Penulis
Intisari-online.com - China dikenal memiliki banyak perusahaan internasional, yang memberikan investasi di negara manapun.
Kesepakatan investasi dengan China pada umumnya diterima banyak negara dengan harapan memberikan manfaat.
Termasuk dua negara miskin di Afrika ini yang justru menjadi korban proyek investasi China.
Kesepakatan investasi China untuk membangun infrastruktur dengan imbalan hak penambangan di Afrika justru dipertanyakan.
Karena keuntungan yang didapat belum seperti yang diharapkan oleh negara-negara Afrika.
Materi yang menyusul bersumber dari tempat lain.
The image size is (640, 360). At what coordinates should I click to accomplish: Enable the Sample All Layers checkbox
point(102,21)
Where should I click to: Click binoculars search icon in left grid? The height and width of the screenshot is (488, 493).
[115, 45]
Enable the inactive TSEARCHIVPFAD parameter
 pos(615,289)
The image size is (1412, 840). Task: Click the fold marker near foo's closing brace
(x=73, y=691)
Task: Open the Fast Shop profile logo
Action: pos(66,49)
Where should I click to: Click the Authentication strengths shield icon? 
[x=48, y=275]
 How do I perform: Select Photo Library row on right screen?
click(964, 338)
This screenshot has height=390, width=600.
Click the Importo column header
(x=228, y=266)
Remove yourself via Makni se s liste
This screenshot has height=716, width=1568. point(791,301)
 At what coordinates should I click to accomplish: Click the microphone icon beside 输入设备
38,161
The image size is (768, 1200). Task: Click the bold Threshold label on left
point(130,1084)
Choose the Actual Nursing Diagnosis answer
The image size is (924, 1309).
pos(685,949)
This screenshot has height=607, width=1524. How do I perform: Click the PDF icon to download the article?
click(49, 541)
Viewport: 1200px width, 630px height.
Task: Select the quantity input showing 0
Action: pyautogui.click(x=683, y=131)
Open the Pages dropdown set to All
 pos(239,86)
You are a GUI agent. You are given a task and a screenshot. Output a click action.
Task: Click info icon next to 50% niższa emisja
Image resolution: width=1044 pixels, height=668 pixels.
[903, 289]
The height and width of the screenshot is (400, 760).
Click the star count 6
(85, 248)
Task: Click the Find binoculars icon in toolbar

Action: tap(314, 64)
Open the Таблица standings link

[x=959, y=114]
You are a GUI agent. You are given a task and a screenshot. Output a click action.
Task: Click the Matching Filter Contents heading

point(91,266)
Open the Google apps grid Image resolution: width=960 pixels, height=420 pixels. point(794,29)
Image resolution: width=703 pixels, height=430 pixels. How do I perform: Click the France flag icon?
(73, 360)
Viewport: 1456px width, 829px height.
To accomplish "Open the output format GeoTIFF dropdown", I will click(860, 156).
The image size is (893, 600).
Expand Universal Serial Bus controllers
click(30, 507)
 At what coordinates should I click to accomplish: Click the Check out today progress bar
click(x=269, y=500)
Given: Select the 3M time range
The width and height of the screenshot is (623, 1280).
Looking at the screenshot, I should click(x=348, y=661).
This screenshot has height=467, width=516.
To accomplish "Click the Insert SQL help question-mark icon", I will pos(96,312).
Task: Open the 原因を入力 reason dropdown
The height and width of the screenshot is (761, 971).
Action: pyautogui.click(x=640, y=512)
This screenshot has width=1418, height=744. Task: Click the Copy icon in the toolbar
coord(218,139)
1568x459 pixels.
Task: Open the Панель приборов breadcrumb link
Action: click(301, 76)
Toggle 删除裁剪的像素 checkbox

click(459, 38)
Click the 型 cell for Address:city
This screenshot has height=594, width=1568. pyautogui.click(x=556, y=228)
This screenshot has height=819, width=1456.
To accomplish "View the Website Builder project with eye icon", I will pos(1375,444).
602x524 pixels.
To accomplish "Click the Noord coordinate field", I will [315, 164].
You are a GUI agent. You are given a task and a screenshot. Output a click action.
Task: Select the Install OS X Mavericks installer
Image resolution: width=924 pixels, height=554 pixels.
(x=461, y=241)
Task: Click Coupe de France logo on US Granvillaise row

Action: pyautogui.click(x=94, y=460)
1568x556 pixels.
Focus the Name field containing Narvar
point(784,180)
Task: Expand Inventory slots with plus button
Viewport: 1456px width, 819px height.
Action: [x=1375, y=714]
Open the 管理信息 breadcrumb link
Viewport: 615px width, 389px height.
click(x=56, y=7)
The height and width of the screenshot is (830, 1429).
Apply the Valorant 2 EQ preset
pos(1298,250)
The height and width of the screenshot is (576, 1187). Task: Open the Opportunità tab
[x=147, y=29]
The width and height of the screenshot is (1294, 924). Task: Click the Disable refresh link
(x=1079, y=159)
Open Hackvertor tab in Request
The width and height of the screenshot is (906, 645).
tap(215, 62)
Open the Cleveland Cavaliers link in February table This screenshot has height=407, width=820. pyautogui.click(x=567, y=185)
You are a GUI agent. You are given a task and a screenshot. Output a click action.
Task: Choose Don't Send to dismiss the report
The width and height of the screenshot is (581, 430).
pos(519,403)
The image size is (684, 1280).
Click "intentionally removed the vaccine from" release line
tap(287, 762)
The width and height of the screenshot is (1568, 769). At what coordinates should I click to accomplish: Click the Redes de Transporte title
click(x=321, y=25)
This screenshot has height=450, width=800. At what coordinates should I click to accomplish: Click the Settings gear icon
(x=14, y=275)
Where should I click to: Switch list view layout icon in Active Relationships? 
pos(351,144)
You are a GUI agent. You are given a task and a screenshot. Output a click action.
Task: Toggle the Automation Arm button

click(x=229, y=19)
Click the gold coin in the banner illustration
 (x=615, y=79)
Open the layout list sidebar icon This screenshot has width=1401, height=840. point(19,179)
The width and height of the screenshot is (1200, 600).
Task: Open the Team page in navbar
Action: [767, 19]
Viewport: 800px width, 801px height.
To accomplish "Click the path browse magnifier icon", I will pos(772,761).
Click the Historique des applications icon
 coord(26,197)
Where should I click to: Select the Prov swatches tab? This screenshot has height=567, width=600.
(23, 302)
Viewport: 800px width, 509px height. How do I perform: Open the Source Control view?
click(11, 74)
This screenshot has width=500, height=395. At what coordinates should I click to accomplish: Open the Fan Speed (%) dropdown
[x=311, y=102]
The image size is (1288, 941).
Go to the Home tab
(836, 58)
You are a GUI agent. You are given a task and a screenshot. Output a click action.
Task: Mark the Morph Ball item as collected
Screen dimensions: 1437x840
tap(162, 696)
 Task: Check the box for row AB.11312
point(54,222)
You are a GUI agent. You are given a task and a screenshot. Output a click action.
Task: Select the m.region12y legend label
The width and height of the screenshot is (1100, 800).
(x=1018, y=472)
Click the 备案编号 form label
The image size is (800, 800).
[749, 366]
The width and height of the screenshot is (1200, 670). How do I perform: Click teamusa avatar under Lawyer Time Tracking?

Republik Demokratik Kongo, Presiden Felix Tshisekedi baru-baru ini memerintahkan negosiasi ulang kesepakatan senilai 6 miliar dollar AS dengan sebuah perusahaan China untuk pertambangan tembaga dan kobalt.
Republik Demokratik Kongo percaya bahwa negara tersebut belum mendapat manfaat seperti yang diharapkan dari perjanjian tersebut.
Sebaliknya, perusahaan China mengatakan telah membangun sejumlah proyek di negara Afrika tengah itu meskipun mengalami kesulitan, seperti kekurangan listrik.
Proyek lain yang menimbulkan kekhawatiran serupa adalah pertukaran hak penambangan bauksit untuk infrastruktur di Ghana.
Perusahaan China Sinohydro setuju untuk menginvestasikan 2 miliar dollar AS dalam pembangunan jalan, perumahan dan elektrifikasi pedesaan.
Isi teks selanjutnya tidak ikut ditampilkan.